Import Export looks at the lives of two characters who cross the border to make a living -- Olga leaves Ukraine for Austria while an unemployed Austrian youth heads to find some work in Ukraine. The film is shot in a documentary style which gives realism to many of the sequences. However, in keeping with his in-your-face style, Siedl ensures the camera doesn’t turn away and stays focused on visuals which add nothing to the story, such as being focused in between a woman's leg in the internet porn office. A few decades ago such shots would have ensured critical arthouse praise and described as “edgy”. Now, this tactic and style appears hollow and manipulative. It feels like Seidl has purposely included sequences which push the poverty and helplessness of the character (for example, the choice of jobs that Olga gets helps one to sympathize with her).

Paradise Trilogy

Ulrich Seidl’s Paradise trilogy does mark a high point in his directorial achievement with all 3 films a culmination of his style and methodology. The works stand on their own even though there is a connection between the three female characters in the films. Paradise: Love focuses on Teresa (Margarete Tiesel), whose daughter Melanie (Melanie Lenz) is the main character of Paradise: Hope. Paradise: Faith is about Anna Maria (Maria Hofstätter) who is Teresa’s sister and Melanie's aunt.

The “paradise” in the film’s title represents each character’s sisyphean attempts to get out of their personal never ending hell. However, as the three films show, their attempts to claw out of their hell only pushes them further back down.

Paradise: Love

The best film of the trilogy focuses on Teresa’s trip to Kenya to escape her regular life and engage in sex tourism. The film manages to pack in many vital subjects such as colonialism, racism, capitalism while depicting events with a pinch of dry humour.

Paradise: Faith

Anna Maria is devoted to her religion and seeks salvation in it including self-flagellating herself. Yet, her resolve is tested when her Muslim husband returns.

Paradise: Hope

The third film focuses on Melanie, Teresa’s teenage daughter. Since Teresa is in Kenya and her sister Maria is busy with her religious camps, there isn’t anyone to look after Melanie. So Maria drops Melanie off at a diet camp where overweight teenagers go through drills aimed at changing their ways. There is a coming-of-age aspect to this film as 13-year old Melanie develops feelings of love. Unfortunately, she develops those feelings towards her middle-aged camp counsellor.

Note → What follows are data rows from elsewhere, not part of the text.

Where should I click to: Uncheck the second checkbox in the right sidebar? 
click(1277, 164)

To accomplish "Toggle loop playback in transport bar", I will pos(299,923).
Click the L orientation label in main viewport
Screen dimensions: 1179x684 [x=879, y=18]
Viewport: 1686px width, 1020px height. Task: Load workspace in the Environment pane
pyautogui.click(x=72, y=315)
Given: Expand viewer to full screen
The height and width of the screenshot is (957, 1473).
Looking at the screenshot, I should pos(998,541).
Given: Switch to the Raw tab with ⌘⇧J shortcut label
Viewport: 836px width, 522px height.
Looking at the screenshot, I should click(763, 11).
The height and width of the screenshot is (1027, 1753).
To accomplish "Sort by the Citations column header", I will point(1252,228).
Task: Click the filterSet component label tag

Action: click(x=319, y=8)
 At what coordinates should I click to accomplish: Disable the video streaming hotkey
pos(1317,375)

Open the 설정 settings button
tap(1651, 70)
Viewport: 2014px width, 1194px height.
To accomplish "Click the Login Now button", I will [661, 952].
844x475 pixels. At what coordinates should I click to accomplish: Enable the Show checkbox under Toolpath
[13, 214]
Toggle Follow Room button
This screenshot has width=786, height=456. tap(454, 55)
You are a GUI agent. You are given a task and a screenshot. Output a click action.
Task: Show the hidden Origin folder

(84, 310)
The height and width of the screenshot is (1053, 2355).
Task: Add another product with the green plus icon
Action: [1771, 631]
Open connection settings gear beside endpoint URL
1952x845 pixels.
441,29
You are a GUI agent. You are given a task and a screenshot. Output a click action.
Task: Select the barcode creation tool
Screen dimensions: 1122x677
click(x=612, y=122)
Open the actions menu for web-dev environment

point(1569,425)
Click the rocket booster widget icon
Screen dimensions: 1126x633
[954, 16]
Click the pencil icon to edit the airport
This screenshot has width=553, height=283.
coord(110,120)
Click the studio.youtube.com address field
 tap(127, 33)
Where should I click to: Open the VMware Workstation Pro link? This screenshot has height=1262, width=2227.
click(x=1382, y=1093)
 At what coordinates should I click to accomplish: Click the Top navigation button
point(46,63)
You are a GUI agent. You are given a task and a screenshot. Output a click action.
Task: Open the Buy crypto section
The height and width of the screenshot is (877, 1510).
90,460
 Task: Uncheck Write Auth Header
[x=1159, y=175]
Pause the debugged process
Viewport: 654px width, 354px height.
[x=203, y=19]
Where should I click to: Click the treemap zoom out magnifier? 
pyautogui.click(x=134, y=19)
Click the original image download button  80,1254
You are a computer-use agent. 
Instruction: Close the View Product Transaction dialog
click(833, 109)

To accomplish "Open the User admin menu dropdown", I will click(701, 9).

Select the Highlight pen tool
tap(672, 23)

Richie Bravo (Michael Thomas) makes a living by singing songs and pleasuring elder women at the titular Italian resort. One can tell that Richie’s best musical years are behind him but none of that seems to matter to the women suitors who are willing to pay him for pleasure. Things take a turn when a young woman Tessa (Tessa Göttlicher) appears claiming to be Richie’s daughter and demanding support payments. Richie’s desperate situation and appearance reminds a bit of Mickey Rourke’s Randy character from Darren Aronofsky’s The Wrestler. However, The Wrestler had more dramatic weight as Seidl allows some dry humour to enter the film in keeping with his style.

Changed perspective

Back in the day, I used to look forward to seeing any Ulrich Seidl film that appeared at a film festival. However, that is not the case anymore. Seidl’s style feels one dimensional where he is only interested in showing the misery or desperation of his characters. The script puts the characters in situations where they are stuck at rock bottom. His inclusion of characters on the fringes of society may have been edgy once but feels out of touch now given how the world has changed over the last few years. There is no attempt to look at the societal situation or larger world that the characters find themselves in and how that world impacts their situations.